A Federal Reserve Board spokeswoman said the board had “no comment at this time.”
The Opportunity Agenda and The Greenlining Institute claim regulators and banks have done a “poor job” of trying to reach millions of borrowers about the opportunity to be compensated for errors and mistakes servicers made during the foreclosure process.
Regulators have extended their “Independent Foreclosure Review” program several times because of the low response rate. As of Dec, 6, they have received at least 329,000 requests for foreclosure reviews, according to OCC spokesman Bryan Hubbard.
In addition, loan file sampling by consultants hired by the 14 servicing banks have identified 159,000 loans with foreclosure processing issues. The work by the consultants will continue into next year and will be expanded to identify all loan files with similar foreclosure processing issues.
Those file reviews “will expand significantly,” Hubbard told NMN.
Regulators initiated the foreclosure review program 18 months ago as a result of their investigations into the robo-signing scandal. But the program got off to a slow start due to a poor outreach effort, according to Greenlining Institute Community Reinvestment Act director Preeti Vissa.

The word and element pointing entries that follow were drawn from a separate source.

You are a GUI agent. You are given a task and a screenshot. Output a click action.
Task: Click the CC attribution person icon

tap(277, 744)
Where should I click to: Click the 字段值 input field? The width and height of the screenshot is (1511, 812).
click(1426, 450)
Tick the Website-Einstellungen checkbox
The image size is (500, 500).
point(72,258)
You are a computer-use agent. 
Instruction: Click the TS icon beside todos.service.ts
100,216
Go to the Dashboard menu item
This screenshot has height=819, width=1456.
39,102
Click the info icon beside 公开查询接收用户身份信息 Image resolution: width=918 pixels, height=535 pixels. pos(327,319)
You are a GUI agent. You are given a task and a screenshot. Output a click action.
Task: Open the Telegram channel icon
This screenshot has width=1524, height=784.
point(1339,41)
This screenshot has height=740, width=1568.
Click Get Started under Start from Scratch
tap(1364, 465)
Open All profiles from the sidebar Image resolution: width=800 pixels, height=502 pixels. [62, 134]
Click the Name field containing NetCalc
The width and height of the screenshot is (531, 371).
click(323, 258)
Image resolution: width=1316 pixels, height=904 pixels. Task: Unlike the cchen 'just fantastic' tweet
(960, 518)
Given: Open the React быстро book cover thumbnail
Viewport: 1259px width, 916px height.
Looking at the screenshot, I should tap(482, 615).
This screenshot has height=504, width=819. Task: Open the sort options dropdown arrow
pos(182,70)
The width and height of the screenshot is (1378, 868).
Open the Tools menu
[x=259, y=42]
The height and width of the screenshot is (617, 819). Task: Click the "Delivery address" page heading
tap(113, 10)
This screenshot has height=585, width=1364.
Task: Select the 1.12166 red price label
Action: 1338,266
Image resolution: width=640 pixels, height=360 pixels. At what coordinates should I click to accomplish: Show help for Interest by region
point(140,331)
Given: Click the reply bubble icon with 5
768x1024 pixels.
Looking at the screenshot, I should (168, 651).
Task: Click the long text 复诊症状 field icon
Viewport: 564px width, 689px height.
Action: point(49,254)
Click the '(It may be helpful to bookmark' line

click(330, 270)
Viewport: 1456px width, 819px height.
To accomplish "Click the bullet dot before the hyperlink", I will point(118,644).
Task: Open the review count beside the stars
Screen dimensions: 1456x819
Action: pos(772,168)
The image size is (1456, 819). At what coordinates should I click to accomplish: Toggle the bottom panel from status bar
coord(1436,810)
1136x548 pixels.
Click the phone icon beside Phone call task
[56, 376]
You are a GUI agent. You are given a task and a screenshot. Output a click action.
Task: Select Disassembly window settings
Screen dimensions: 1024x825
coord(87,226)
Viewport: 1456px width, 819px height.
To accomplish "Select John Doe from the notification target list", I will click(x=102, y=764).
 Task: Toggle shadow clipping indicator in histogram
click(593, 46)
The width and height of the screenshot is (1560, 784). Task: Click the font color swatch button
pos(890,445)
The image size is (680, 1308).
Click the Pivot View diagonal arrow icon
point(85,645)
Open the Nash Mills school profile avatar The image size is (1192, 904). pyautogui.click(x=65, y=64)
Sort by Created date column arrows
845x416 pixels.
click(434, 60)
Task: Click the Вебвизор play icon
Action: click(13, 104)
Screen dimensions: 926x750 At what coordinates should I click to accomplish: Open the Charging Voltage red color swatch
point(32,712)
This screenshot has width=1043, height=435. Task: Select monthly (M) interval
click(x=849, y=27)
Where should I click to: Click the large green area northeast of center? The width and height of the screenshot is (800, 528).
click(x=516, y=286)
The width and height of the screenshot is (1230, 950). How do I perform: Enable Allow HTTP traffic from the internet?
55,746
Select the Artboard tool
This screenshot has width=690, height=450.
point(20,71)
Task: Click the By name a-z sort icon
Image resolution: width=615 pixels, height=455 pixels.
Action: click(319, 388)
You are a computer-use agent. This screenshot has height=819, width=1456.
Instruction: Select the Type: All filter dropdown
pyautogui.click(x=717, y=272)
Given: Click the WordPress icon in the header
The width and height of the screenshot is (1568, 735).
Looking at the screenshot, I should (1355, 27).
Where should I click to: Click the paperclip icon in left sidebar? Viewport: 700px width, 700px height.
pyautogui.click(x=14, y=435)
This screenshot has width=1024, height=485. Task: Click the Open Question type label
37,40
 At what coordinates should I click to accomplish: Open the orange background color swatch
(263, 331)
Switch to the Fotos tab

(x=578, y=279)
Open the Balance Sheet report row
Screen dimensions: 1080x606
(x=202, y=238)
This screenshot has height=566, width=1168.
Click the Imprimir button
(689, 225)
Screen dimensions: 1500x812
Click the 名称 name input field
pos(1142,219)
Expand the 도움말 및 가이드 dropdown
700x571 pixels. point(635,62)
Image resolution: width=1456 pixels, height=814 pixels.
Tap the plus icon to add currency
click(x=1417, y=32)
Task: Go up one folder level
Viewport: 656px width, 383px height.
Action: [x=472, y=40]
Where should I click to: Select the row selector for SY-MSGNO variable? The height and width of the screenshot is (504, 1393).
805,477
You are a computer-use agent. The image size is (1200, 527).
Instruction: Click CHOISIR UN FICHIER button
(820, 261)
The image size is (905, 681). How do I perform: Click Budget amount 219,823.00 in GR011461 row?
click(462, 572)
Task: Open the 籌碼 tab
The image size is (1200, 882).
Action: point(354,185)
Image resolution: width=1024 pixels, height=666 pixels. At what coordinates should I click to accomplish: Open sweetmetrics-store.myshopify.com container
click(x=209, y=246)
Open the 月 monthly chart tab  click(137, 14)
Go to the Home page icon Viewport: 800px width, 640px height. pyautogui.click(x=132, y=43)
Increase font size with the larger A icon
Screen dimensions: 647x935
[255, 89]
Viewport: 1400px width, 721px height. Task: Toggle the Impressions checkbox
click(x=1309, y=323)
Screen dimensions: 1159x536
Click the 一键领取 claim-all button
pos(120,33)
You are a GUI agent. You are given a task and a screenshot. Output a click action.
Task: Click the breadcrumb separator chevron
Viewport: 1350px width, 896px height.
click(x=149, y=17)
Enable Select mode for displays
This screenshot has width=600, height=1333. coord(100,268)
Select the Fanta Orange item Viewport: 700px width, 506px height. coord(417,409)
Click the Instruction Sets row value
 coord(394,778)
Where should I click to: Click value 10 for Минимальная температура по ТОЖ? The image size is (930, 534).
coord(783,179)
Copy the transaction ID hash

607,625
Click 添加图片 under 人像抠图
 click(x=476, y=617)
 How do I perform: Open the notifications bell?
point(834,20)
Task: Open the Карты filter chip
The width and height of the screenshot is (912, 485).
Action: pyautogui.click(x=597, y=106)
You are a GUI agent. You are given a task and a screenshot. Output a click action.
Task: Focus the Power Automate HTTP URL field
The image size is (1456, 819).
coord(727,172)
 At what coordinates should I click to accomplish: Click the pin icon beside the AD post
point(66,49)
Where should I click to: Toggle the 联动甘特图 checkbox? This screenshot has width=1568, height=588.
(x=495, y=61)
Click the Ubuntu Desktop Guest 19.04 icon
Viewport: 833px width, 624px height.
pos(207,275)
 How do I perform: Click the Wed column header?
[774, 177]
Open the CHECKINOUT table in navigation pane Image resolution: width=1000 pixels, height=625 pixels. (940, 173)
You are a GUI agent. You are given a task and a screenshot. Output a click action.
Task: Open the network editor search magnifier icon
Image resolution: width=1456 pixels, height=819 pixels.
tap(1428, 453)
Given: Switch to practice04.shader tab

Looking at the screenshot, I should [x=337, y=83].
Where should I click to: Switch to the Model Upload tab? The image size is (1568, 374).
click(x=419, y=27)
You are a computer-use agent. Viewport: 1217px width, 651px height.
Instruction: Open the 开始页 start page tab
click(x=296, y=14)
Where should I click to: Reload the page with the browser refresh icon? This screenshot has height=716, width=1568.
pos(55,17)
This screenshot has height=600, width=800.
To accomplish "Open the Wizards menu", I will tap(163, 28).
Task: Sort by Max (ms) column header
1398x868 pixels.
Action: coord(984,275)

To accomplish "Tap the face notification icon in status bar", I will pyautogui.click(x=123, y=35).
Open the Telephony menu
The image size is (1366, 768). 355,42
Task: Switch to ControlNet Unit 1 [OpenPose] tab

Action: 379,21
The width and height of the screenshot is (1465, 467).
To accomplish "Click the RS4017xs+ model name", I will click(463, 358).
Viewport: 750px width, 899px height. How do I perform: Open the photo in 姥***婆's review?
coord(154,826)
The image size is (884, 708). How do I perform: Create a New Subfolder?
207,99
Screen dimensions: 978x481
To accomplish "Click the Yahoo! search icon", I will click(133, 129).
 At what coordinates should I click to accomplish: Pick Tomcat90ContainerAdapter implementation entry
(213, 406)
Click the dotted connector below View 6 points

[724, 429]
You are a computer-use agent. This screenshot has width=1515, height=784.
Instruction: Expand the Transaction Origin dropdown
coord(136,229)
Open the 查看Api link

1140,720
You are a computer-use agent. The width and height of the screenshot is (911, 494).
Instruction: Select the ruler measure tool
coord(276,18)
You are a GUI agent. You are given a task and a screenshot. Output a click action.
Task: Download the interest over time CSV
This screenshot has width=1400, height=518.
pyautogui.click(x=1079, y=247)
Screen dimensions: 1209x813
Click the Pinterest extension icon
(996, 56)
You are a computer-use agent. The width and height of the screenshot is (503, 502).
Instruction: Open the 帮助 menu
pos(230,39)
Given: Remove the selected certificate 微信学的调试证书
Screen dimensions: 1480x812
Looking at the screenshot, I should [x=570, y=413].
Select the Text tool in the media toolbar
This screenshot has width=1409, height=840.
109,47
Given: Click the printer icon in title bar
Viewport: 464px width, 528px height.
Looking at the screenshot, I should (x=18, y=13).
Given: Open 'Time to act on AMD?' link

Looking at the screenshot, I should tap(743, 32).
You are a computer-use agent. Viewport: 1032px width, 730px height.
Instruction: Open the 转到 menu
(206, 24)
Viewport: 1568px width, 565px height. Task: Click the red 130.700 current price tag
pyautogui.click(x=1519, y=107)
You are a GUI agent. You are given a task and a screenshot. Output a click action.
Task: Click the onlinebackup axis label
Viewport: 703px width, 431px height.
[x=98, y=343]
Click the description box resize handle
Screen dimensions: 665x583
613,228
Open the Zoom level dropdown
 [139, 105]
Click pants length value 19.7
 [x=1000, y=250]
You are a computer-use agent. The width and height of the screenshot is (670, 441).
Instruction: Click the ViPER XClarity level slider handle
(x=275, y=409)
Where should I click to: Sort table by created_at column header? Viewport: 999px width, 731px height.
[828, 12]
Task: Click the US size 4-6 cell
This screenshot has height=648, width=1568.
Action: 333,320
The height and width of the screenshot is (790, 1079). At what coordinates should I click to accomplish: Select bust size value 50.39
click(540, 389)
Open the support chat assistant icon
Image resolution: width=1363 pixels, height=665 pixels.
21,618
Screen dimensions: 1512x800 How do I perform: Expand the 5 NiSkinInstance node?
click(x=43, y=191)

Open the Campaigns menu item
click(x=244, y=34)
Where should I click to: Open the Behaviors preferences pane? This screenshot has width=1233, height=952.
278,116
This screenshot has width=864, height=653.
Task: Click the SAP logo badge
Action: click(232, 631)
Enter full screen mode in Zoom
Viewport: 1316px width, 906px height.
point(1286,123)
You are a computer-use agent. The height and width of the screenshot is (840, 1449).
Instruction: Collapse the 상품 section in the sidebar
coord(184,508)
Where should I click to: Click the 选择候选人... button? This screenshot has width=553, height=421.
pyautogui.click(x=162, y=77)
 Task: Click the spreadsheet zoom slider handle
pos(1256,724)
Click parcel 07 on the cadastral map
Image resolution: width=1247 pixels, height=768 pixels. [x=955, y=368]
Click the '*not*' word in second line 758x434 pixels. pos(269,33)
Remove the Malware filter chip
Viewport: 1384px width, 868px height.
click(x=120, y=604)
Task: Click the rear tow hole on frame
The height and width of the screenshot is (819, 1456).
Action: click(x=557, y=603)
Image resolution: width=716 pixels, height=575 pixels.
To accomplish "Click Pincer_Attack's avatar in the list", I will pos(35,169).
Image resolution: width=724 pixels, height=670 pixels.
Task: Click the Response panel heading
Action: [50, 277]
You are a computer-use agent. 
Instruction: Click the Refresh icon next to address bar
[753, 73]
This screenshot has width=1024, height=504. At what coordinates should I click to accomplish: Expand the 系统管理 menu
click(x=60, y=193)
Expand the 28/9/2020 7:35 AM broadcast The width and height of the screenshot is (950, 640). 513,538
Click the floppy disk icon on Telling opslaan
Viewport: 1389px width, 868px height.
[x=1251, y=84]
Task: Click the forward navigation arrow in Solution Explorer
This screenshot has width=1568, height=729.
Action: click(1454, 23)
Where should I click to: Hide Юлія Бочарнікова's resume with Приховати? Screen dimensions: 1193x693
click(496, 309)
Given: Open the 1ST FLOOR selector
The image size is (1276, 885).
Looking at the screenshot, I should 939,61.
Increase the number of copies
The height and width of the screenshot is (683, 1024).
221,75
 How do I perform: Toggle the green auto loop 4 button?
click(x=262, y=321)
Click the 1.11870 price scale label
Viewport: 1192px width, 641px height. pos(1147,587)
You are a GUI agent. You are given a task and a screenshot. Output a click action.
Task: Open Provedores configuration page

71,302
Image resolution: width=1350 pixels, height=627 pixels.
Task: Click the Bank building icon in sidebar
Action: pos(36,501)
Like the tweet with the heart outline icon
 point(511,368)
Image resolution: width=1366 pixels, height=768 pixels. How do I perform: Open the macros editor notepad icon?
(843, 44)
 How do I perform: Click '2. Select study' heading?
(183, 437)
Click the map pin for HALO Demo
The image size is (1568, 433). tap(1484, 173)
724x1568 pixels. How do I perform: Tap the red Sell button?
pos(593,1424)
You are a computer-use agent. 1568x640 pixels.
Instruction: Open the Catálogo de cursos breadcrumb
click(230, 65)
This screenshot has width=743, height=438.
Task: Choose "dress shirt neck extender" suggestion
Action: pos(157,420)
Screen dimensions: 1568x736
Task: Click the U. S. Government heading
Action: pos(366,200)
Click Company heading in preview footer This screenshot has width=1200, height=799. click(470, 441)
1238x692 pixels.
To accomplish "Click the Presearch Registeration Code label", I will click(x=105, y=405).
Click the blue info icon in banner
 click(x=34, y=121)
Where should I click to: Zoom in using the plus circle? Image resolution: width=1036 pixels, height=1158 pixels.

The regulators now have a “much more robust” outreach effort. “But with the Dec. 31 deadline approaching, it is a case of too little, too late,” she told reporters.
After the reviews are completed and it is determined a servicer’s actions financially harmed individuals, they can receive compensation ranging from $500 to $125,000. The servicer also has to correct their credit report.
In cases where the borrower is in foreclosure process, the servicer has to suspend the foreclosure.